The Fifth Child, written by Doris Lessing explores the idea of perfection if in actuality it is achievable. Throughout this essay, I will prove Lessing’s role as hostile narrator. Lessing paints a very negative picture of the Lovatts’ from the very beginning of her novel and continues to do so throughout its entirety. “Harriet and David met each other at an office party neither had particularly wanted to go to, and both knew at once that this is what they had been waiting for”(7). Throughout the novel, The Fifth Child by Doris Lessing, Harriet and David discover the dangers of perfection in the face of an imperfect world. In the beginning of the novel Lessing shows Harriet and David successfully constructing the perfect life they both dreamt of - an "old-fashioned" life centered on togetherness, family, and contentment. However, the perfect life they attempted to create is in severe contrast to the actuality of the world that goes on outside their home. As this external reality becomes a part of their every day life, their dreams of perfection seem futile and unachievable. In the end, the perfect world they attempted to establish is lost completely in the darkness of a flawed world.


Lessing adds further imperfection to the lives of Harriet and David during an otherwise perfect family Christmas, "a cloud…Sarah and her husband, William were unhappily married, and quarreled and made up, but she was pregnant with her fourth, and a divorce was impossible" (28). Lessing adds a further ominous cloud when Sarah’s baby is not a perfect baby but rather is affected by Downs Syndrome. Harriet remarks to David, foreshadowing future events, that "Sarah and William's unhappiness, their quarrelling, had probably attracted the Mongol child" (29). This statement of Harriet is, I believe, very well placed by Lessing. It causes the reader to begin thinking of the possible outcomes of the Lovatts very selfish desire for perfection.
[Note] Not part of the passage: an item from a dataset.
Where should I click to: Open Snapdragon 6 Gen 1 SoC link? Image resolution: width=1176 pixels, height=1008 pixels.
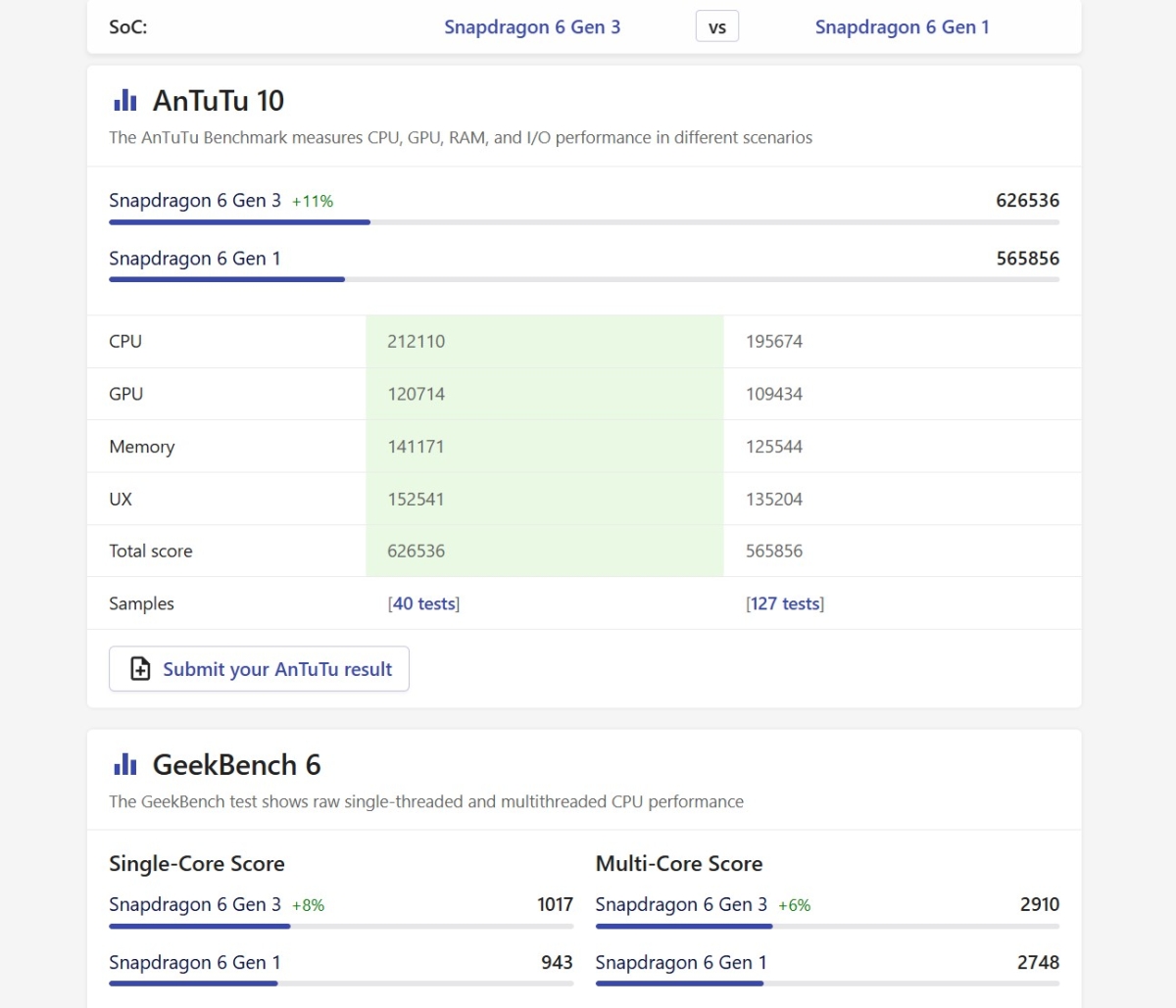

Her pregnancy with Ben is insufferable, and her misery dampens the spirit of the house, a house which cannot handle "tears and misery". "The quietly insistent patient quality that had brought them together…this demand on life, which had been met in the past with respect (grudging or generous), was now showing its reverse side, in Harriet lying pale and unsociable on her bed" (47). A division in the family begins to show itself because of Harriet's pain, which is so bad that she takes massive amounts of tranquilizers. Harriet feels at times that she is pregnant with something evil, an "enemy" (51), perhaps even Satanic: "Sometimes she believed hooves were cutting her tender inside flesh, sometimes claws” (51). Her pregnant state is symbolic of imperfection and evil growing deep within the family.

"The little town they lived in had changed in the five years they had been [there]. Brutal incidents and crimes, once shocking everyone, were now commonplace…The house next door had been burgled three times: the Lovatts' not yet, but then there were always people about…There was an ugly edge on events: more and more it seemed that two peoples lived in England, no one - enemies, hating each other who could not hear what the other said. The young Lovatts made themselves read the papers, and watch the News on television, though their instinct was to do neither. At least they ought to know what went on outside their fortress, their kingdom, in which three precious children were nurtured, and where so many people came to immerse themselves in safety, comfort, and kindness" (30). Thus we see that the troubled world is getting closer and closer to penetrating the Lovatts' "fortress," as close as the house next door. It is shortly after this that Harriet first refers to herself as "a criminal" (34), implying that she is somehow breaking the laws of society. Her crime is attempting to have a perfect life in an imperfect world.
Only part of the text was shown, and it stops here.